TUGAS
METODE BERBASIS KOMUNITAS
Mata
Kuliah : Bahasa Indonesia
untuk Penutur Asing
Dosen
Pengampu : Dr. Eko Kuntarto, M.Pd.,
Disusun
oleh:
Kelompok
IV
1. Herti
Gustina A1B112005
2. Hari
Tri Suroyo A1B112015
3. Fitri
Lestari A1B112025

PENDIDIKAN BAHASA DAN SASTRA
INDONESIA
FAKULTAS KEGURUAN DAN ILMU PENDIDIKAN
UNIVERSITAS JAMBI
2014
METODE BERBASIS KOMUNITAS
1.
Gambaran
Umum tentang Metode Berbasis Komunitas atau BBSB
Metode berbasis komunitas yaitu suatu metode yang
digunakan dalam pembelajaran bahasa dengan membentuk suatu kelompok. Metode ini
juga dengan sebutan Belajar Bahasa Secara Berkelompok atau BBSB.
Tujuan BBSB ialah untuk melengkapi pelajar bahasa
tujuan atau BT dengan kemampuan untuk:
1)
Menguasai BT yang mendekati penguasaan penutur asli,
2)
Mengembangkan perasaan kerjasama atau gorong-royong, dan
3)
Memupuk perasaan harga diri yang tinggi dalam hati pelajar.

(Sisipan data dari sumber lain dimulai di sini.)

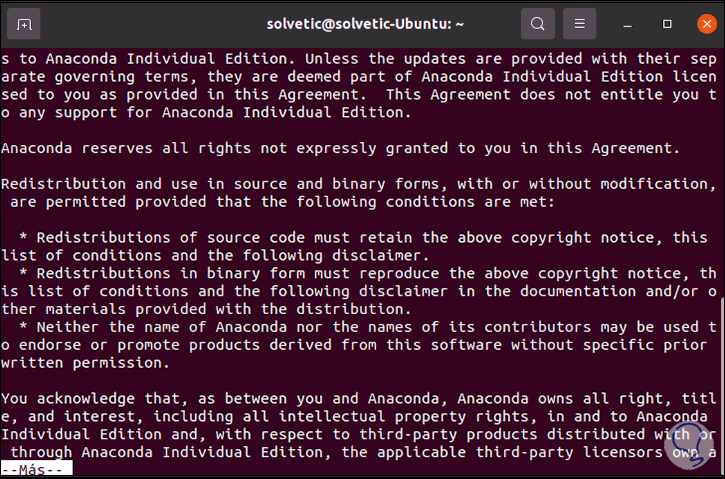
Task: Click the --Más-- pager prompt
Action: pos(36,469)
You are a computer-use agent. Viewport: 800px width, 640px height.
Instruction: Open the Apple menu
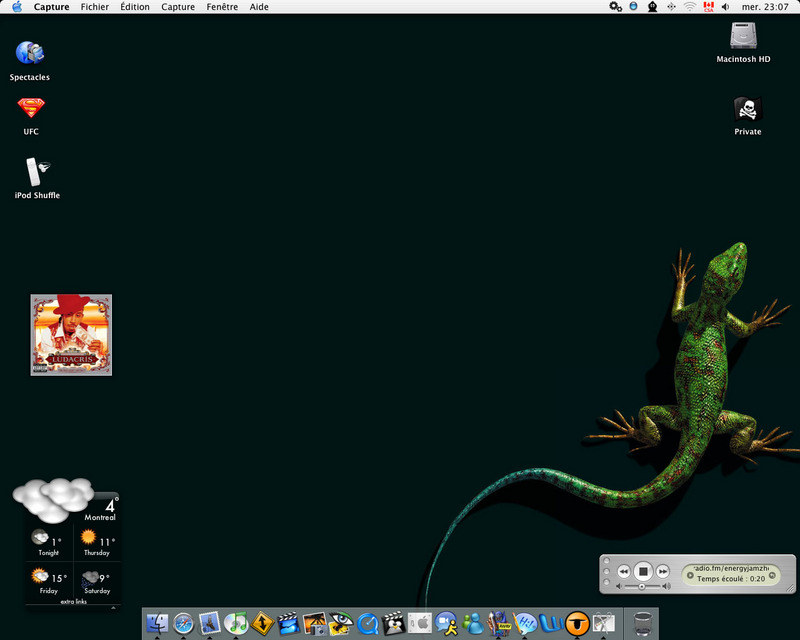point(17,7)
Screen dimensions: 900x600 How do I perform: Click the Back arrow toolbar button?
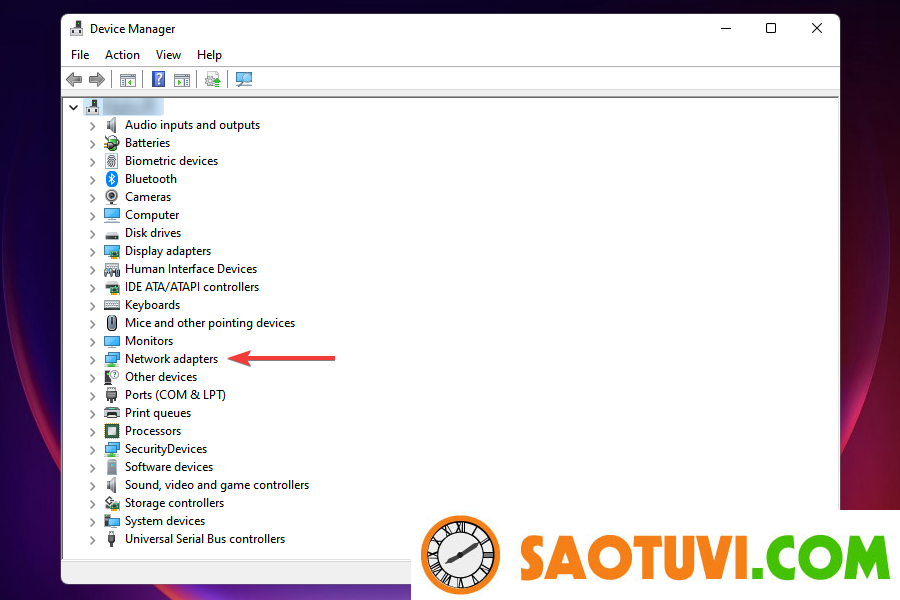74,80
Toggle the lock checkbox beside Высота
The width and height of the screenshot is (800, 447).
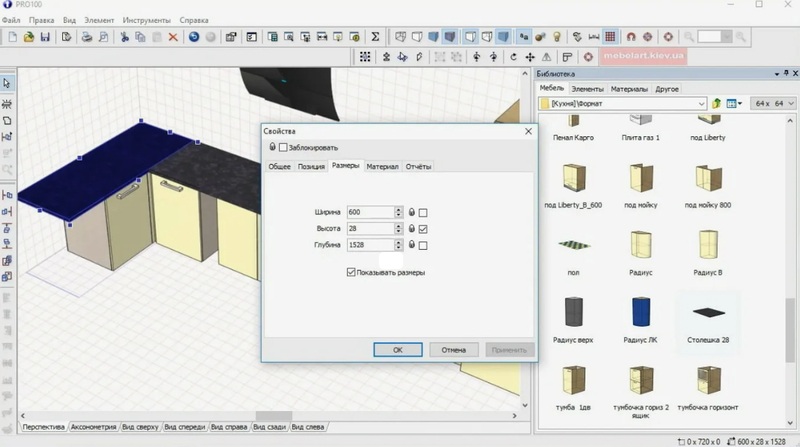pos(423,229)
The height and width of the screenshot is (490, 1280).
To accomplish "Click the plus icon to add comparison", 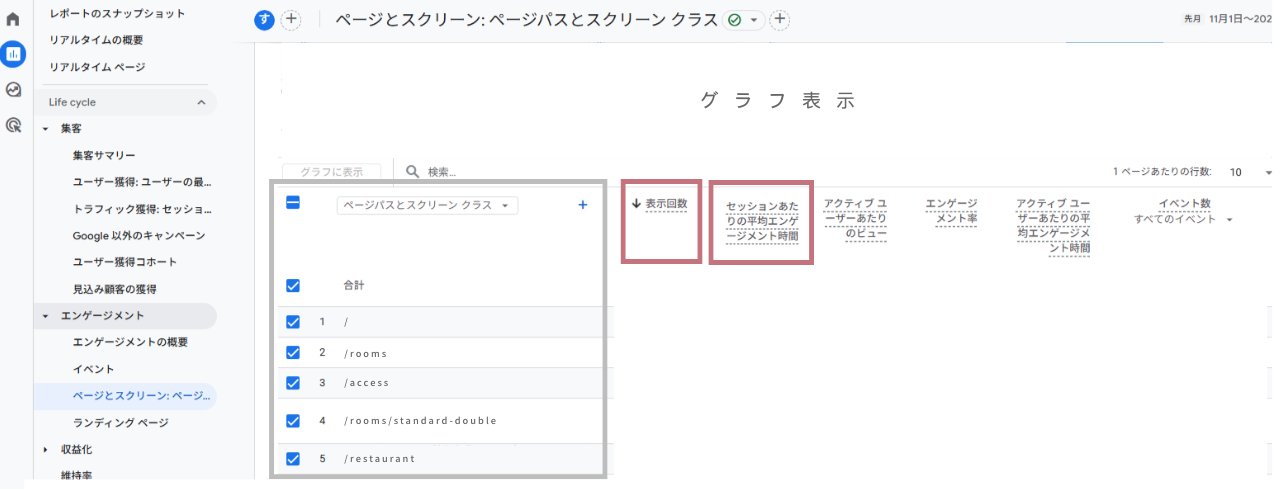I will 291,20.
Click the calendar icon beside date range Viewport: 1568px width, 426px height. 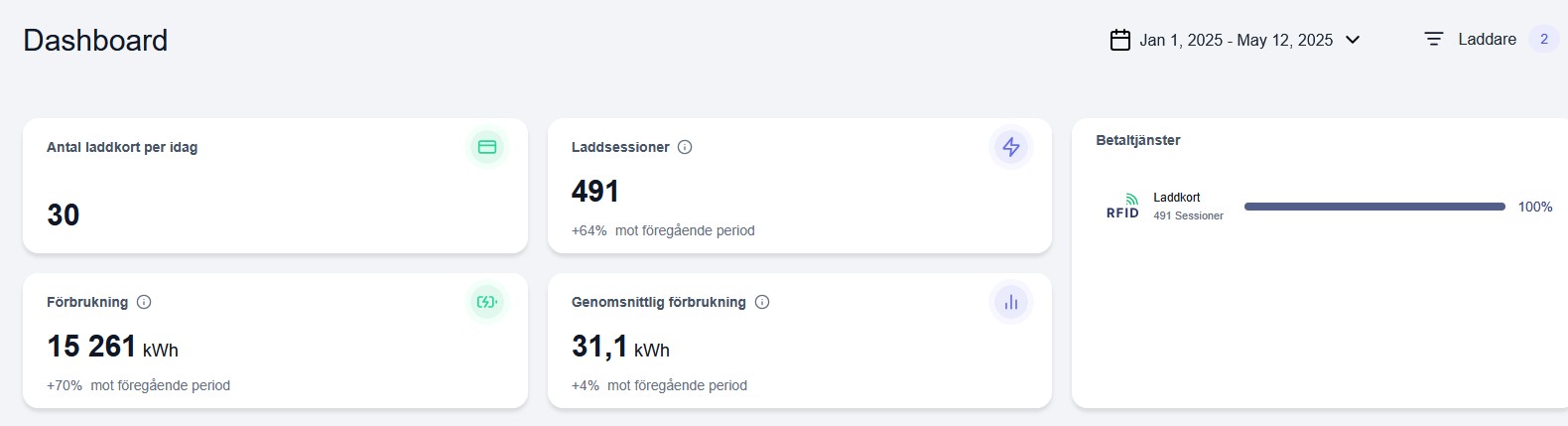pyautogui.click(x=1119, y=41)
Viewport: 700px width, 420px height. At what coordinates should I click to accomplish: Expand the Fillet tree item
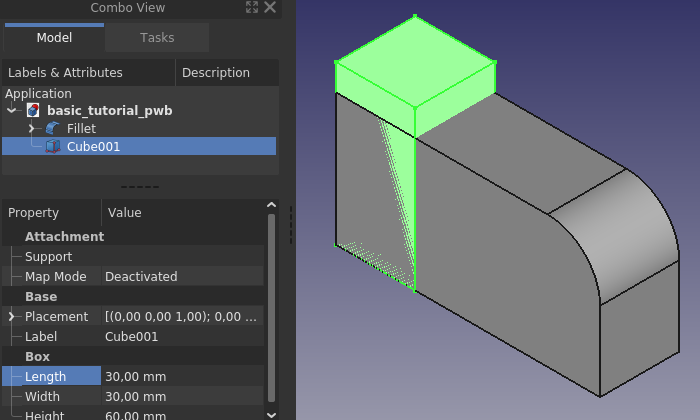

Menurut Curran, proses belajar-mengajar terdiri dari
5 tahap, yakni:
1)
Tahap Kelahiran
Dalam tahap ini anak dipupuk untuk menanamkan
perasaan aman dan perasaan sebagai anggota masyarakat.
2)
Tahap Pencapaian Kebebasan
Dalam tahap ini anak makin lama makin banyak
belajar, dan segala pengalamannya itu menyebabkan ia makin besar kemampuan,
serta makin bebas dari pimpinan orang tuanya.
3)
Tahap Berbicara dengan Bebas
Anak sekarang mulai menunjukkan identitas dirinya
dengan sering menolak nasihat-nasihat orang lain yang tidak dimintanya.
4)
Tahap Penerimaan Kritik Membangun sebagai Hal yang Dapat Diterima
Dalam tahap ini, anak mulai merasa cukup memiliki
kepercayaan pada diri sendiri sehingga ia siap untuk menerima kritik membangun
orang lain yang tujuannya untuk memperbaiki kemampuan dirinya.
5)
Tahap Peningkatan Gaya Bahasa dan Pengetahuan Bentuk-Bentuk Linguistik
yang Wajar
Anak mulai meningkatkan sendiri gaya bahasa yang
kurang baik sehingga menjadi lebih memuaskan dirinya dan dapat menyesuaikannya
dengan situasi-situasi tertentu.
Kelebihan dari BBSB ini yakni sebagai berikut:
1)
Aktivitas mandiri pelajar atau orientasi pada pelajar.
2)
Belajar BT secara kerja sama yang erat menghasilkan suasana yang sehat
dan mengurangi rasa rendah diri pada pelajar yang lambat. Bahkan, rasa harga
diri dipupuk dalam kelas yang demikian.
3)
Para pelajar dari permulaan sudah belajar saling berkomunikasi dan
menggunakan kemampuan kognitif mereka untuk menerapkan kaidah-kaidah bahasa
sebelum mereka merumuskan kalimat-kalimat individual mereka.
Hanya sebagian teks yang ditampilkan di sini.